----- Data listing -----
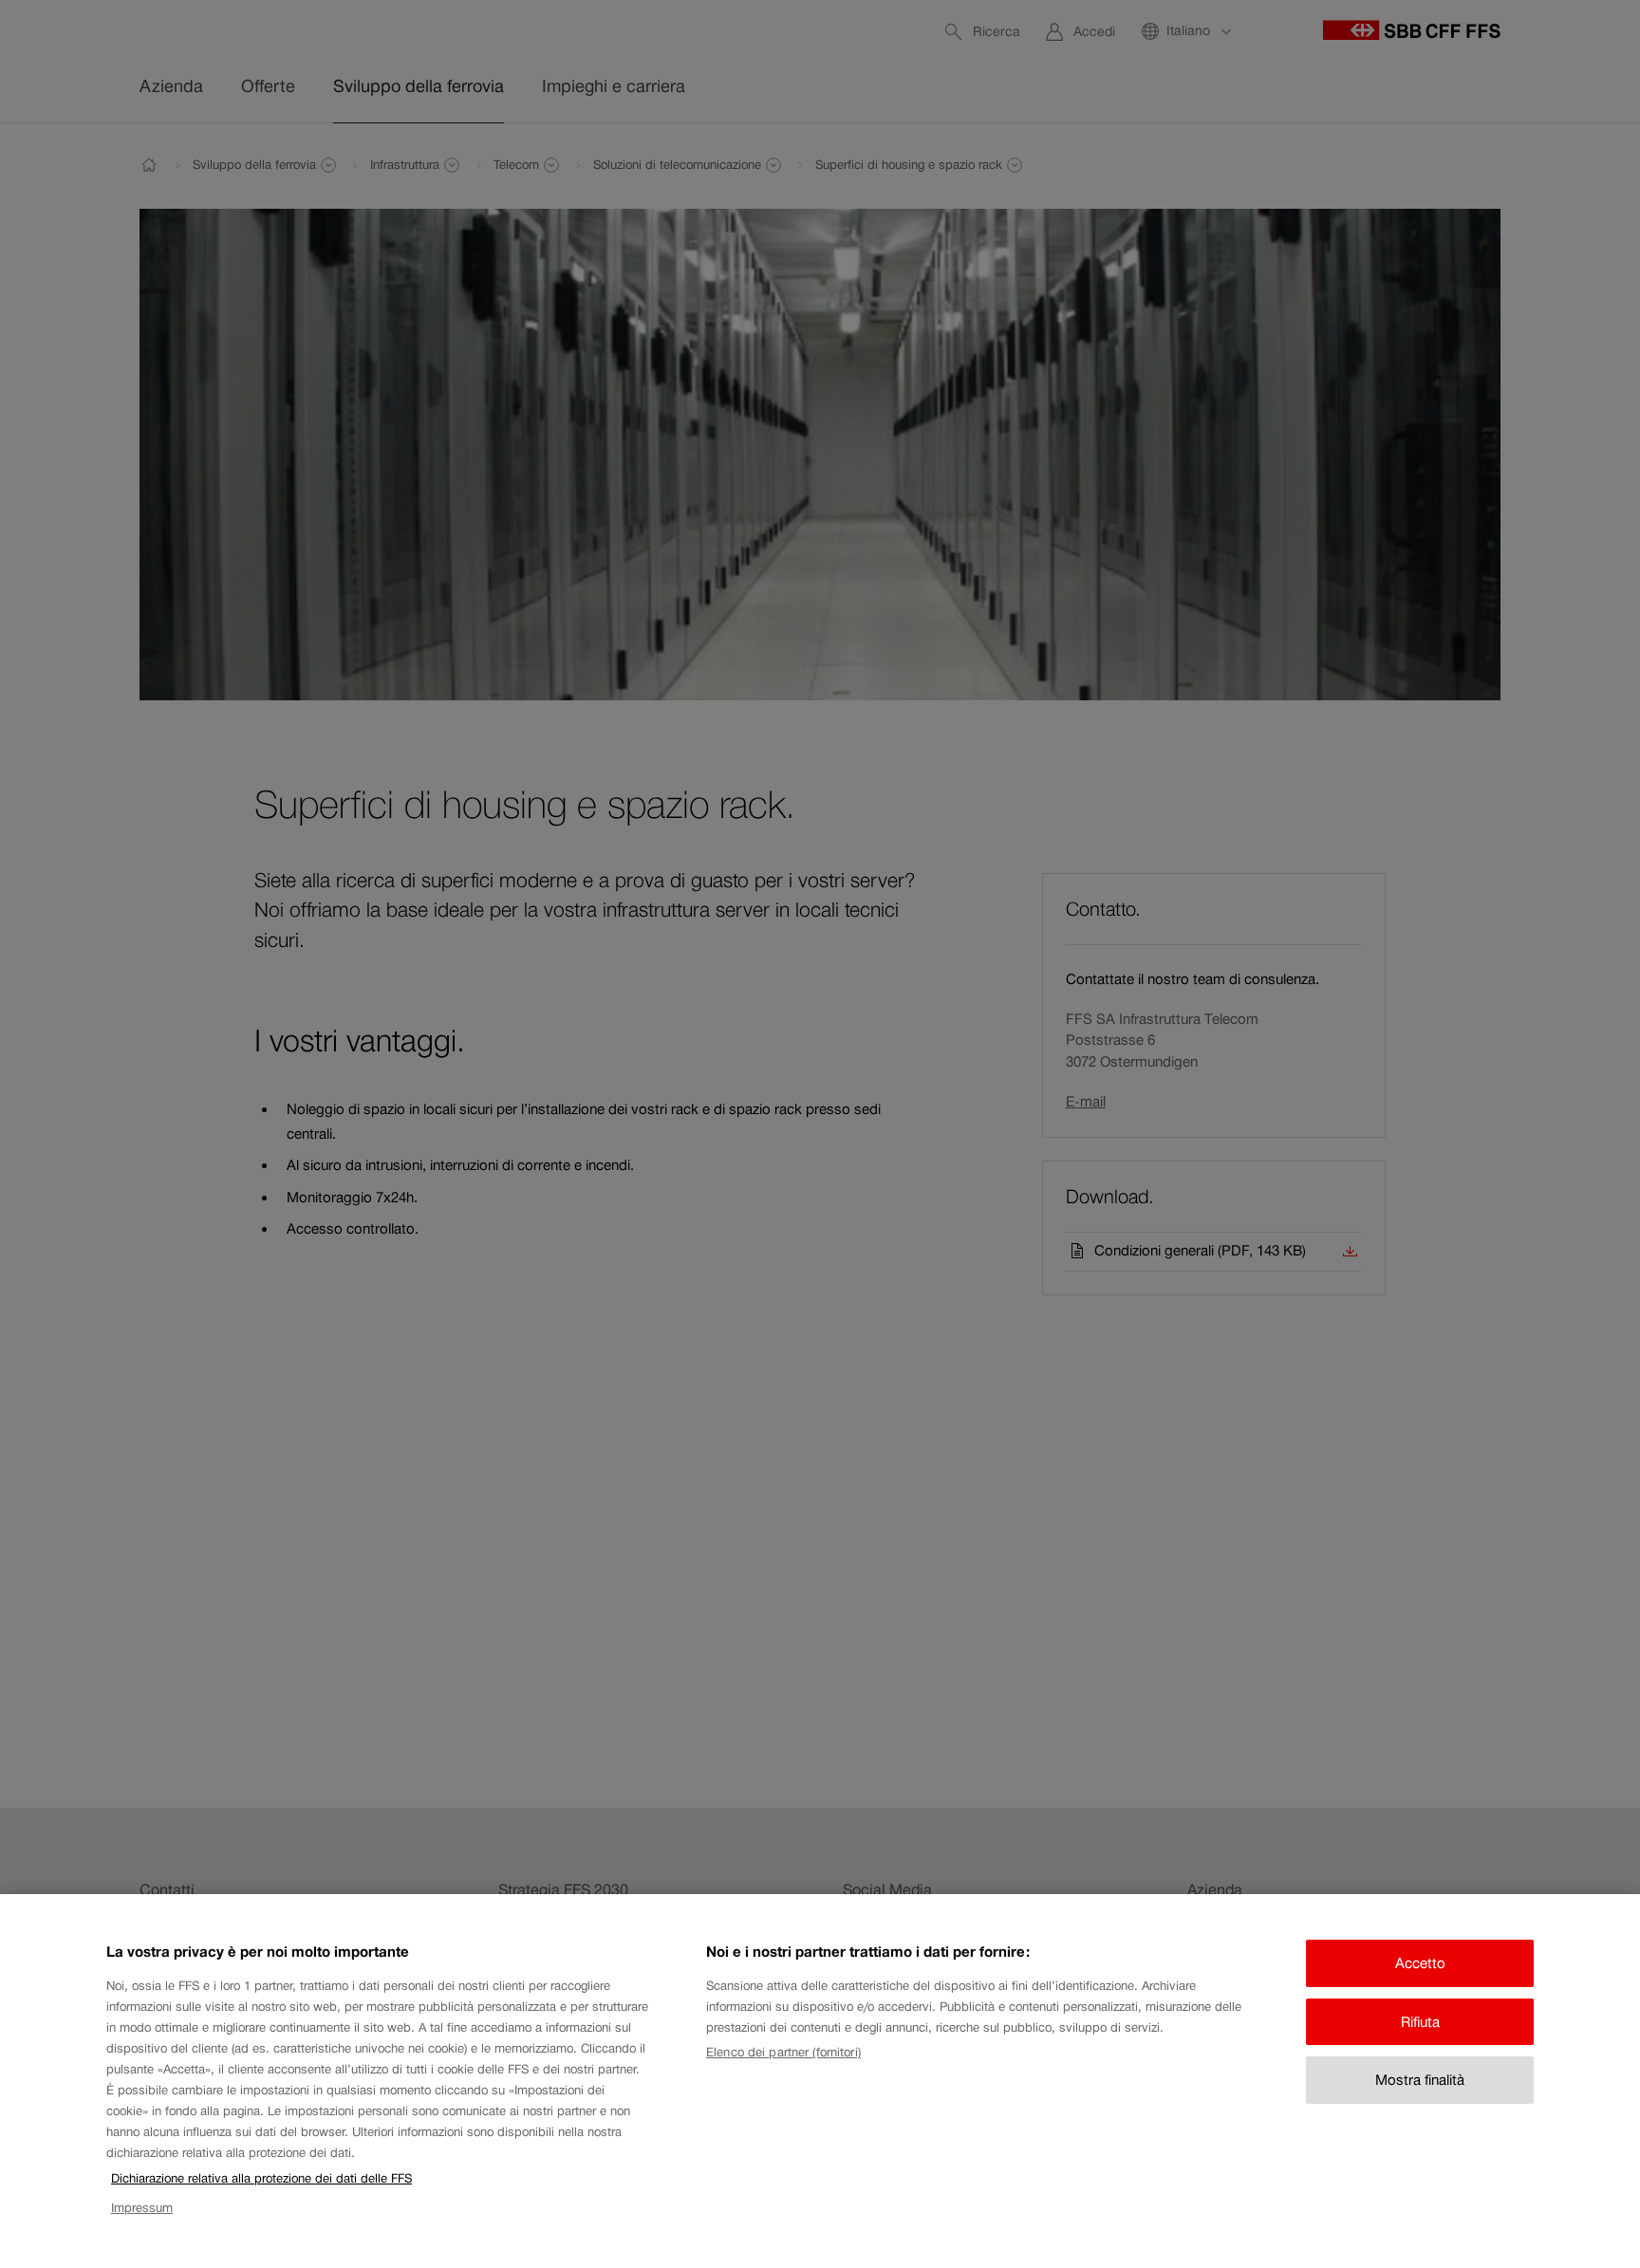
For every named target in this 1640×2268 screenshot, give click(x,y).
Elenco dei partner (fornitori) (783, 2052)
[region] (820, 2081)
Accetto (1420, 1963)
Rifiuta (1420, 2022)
-----
----- Data listing -----
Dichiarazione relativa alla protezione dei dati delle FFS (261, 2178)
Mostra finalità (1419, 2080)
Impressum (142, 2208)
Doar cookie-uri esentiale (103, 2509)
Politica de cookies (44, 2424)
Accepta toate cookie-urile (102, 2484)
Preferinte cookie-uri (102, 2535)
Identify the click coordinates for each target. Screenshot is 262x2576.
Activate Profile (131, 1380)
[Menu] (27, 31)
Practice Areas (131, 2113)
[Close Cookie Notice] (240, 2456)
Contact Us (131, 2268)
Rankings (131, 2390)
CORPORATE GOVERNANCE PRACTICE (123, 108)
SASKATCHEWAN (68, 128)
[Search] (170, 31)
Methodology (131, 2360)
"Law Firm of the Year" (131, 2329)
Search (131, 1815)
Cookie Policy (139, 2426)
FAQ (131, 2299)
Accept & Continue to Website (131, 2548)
-----
→ **What the task requires**
If a line in the data above contains "target", return that line.

→ **Written answer**
For every named target in this 1640×2268 screenshot, give click(x,y).
Identify the click coordinates for each target. Screenshot is 262x2576.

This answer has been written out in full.